Exercise aim: Without any images, write the listing below out word for word.
• • • • •
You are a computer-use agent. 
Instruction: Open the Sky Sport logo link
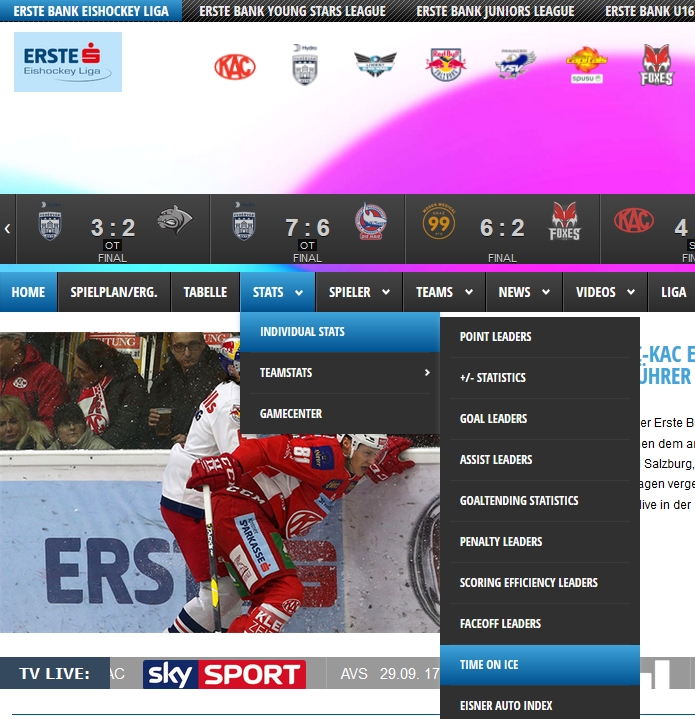coord(224,674)
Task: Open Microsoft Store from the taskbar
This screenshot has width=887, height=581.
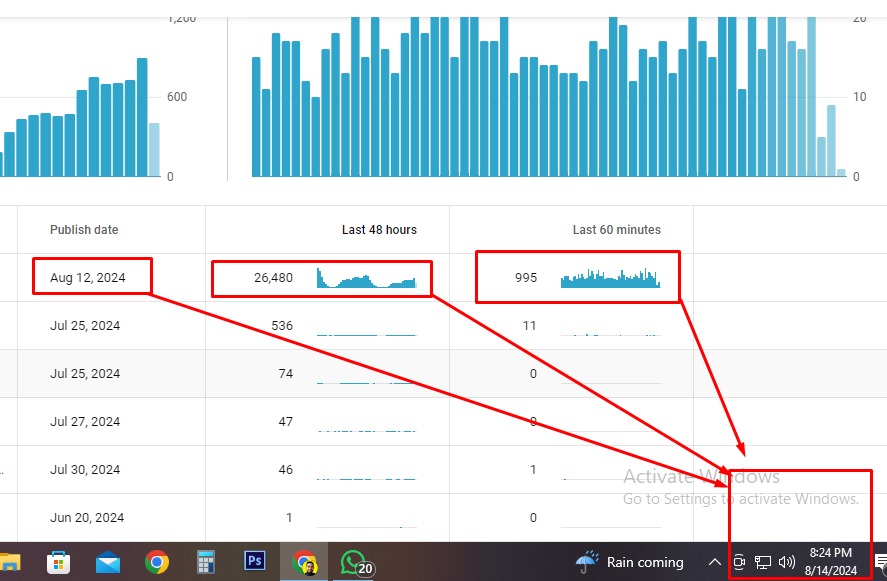Action: click(x=59, y=562)
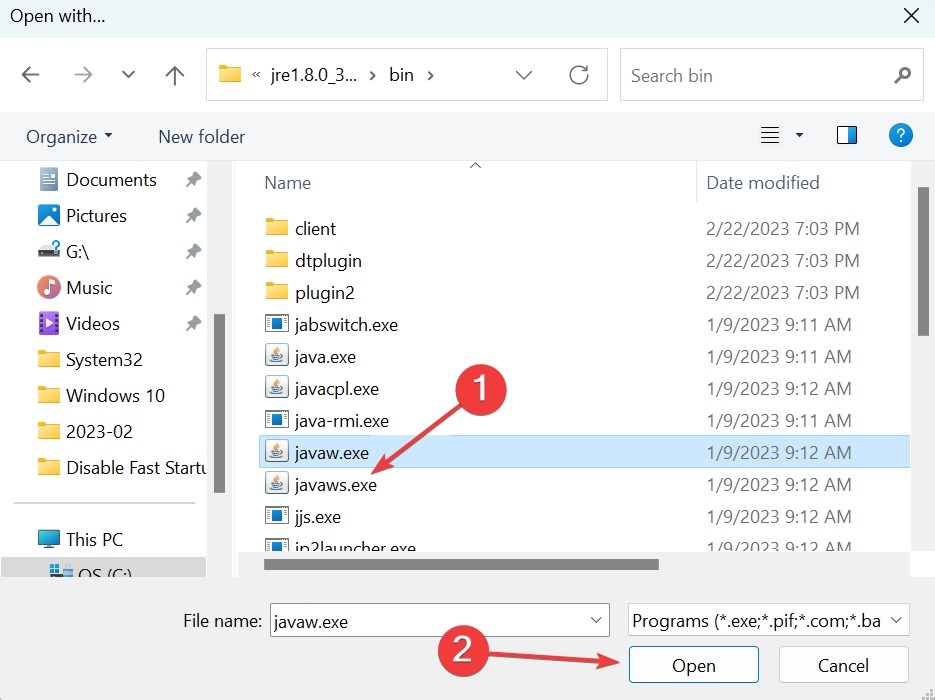Screen dimensions: 935x700
Task: Select Documents in the navigation pane
Action: [x=111, y=180]
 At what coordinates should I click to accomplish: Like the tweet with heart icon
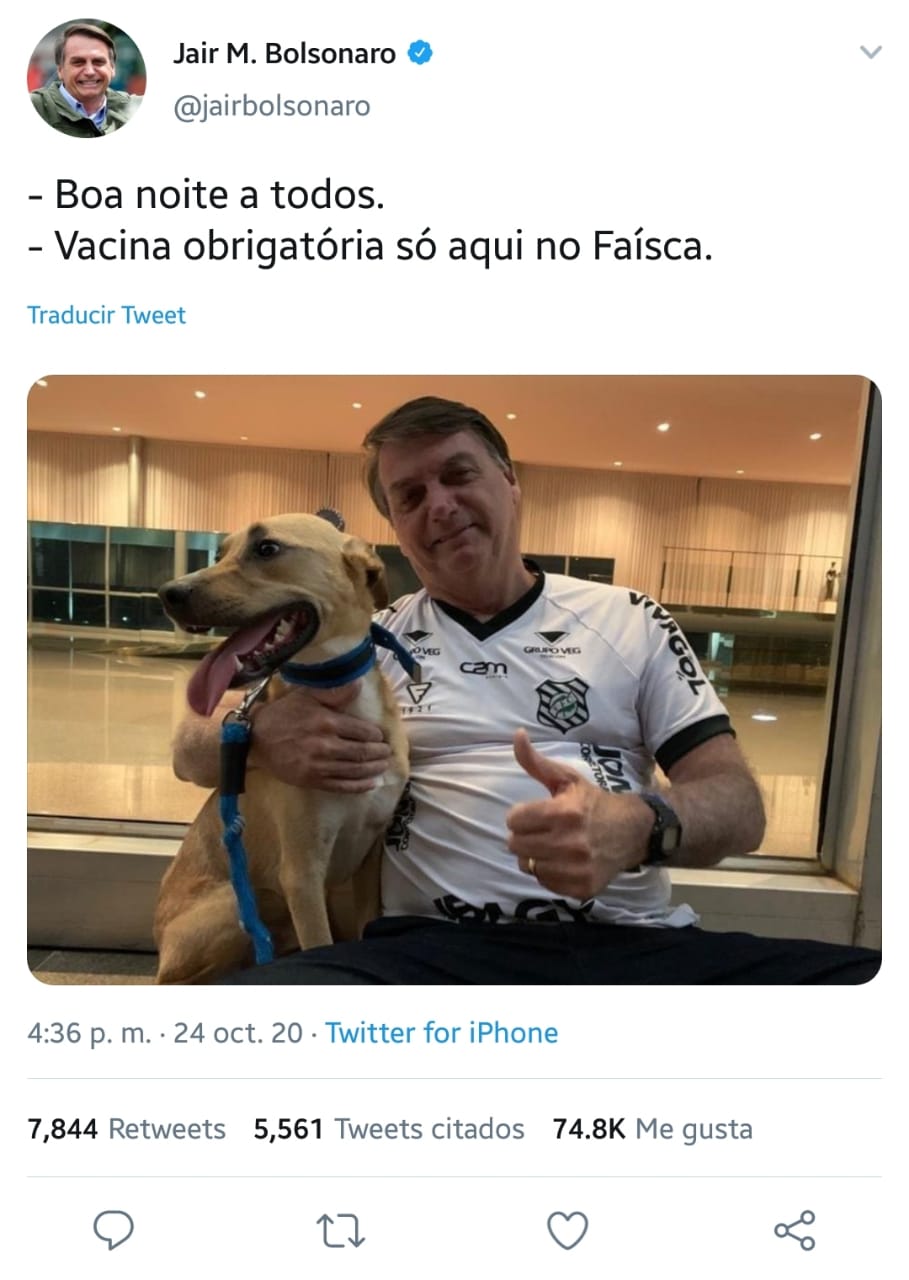(568, 1230)
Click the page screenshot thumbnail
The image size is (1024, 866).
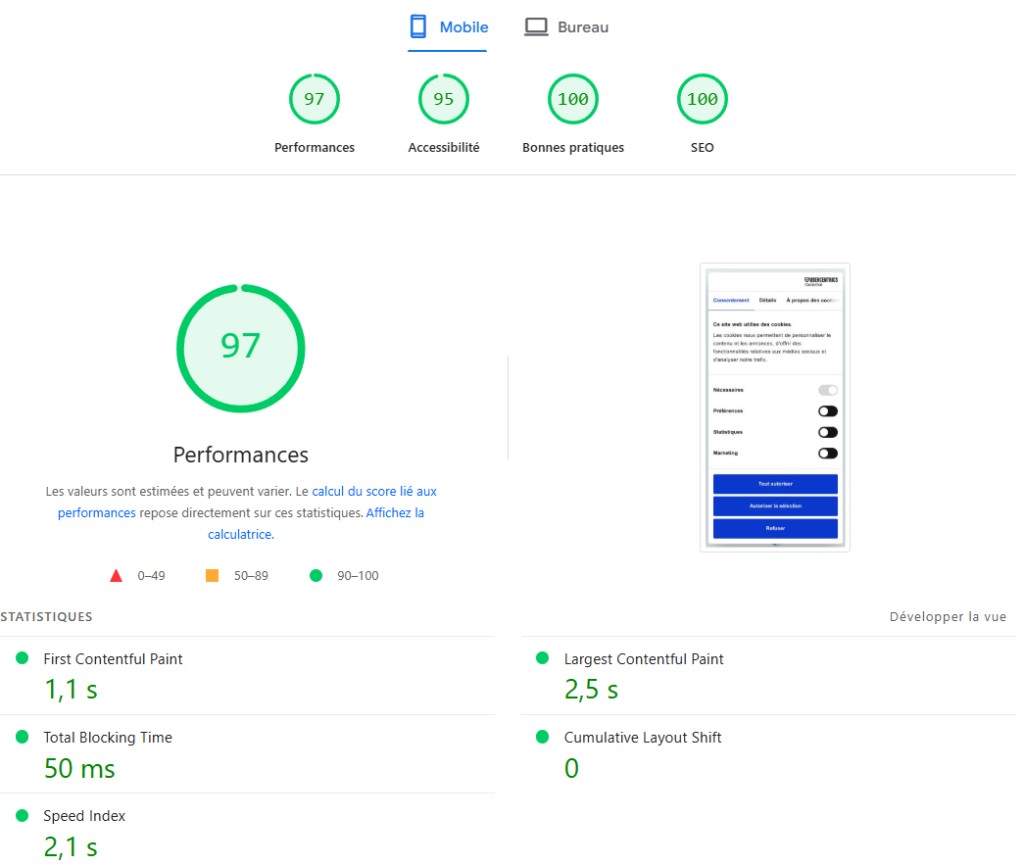tap(775, 407)
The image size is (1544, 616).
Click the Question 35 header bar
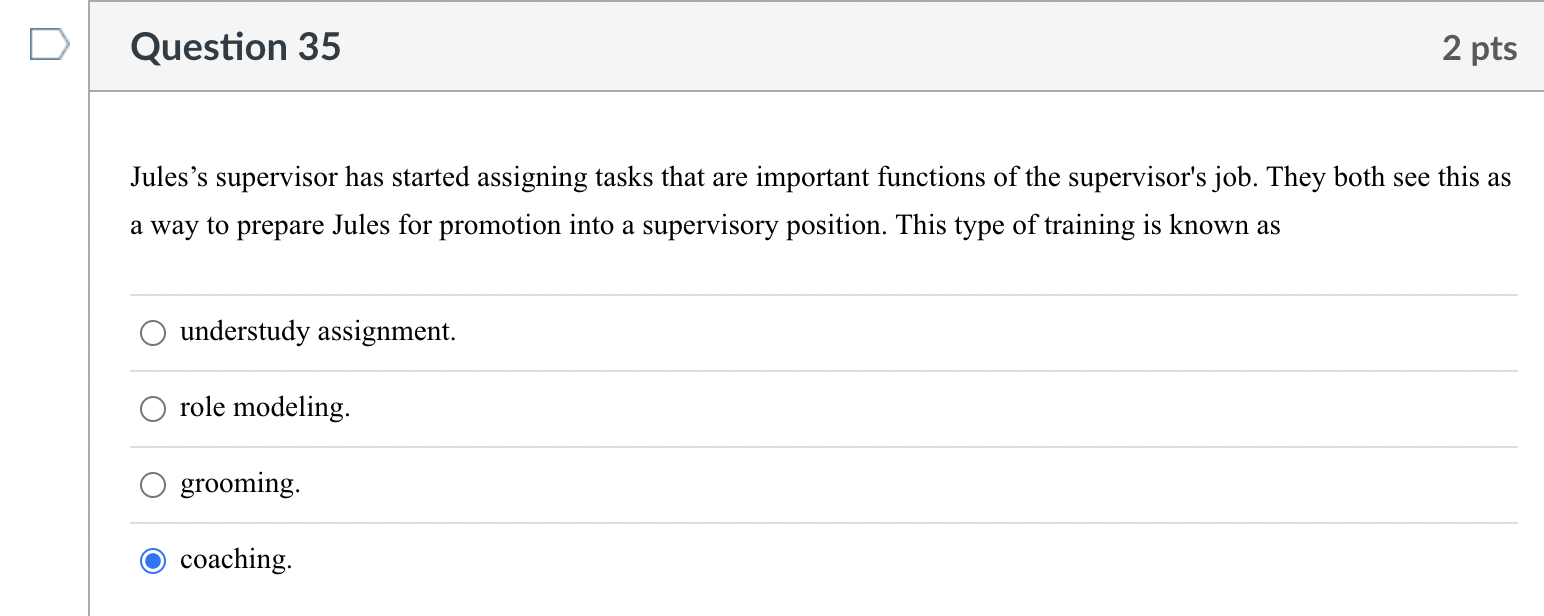tap(236, 46)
• • • • •
Exercise response:
You are a computer-use agent. 
Instruction: Open the Sky Sport logo link
coord(224,674)
Task: Open Microsoft Store from the taskbar
This screenshot has width=887, height=581.
Action: click(x=59, y=562)
Screen dimensions: 935x700
Task: Select Documents in the navigation pane
Action: [x=111, y=180]
 At what coordinates should I click to accomplish: Like the tweet with heart icon
(568, 1230)
Click the page screenshot thumbnail
The image size is (1024, 866).
tap(775, 407)
The image size is (1544, 616).
Click the Question 35 header bar
tap(236, 46)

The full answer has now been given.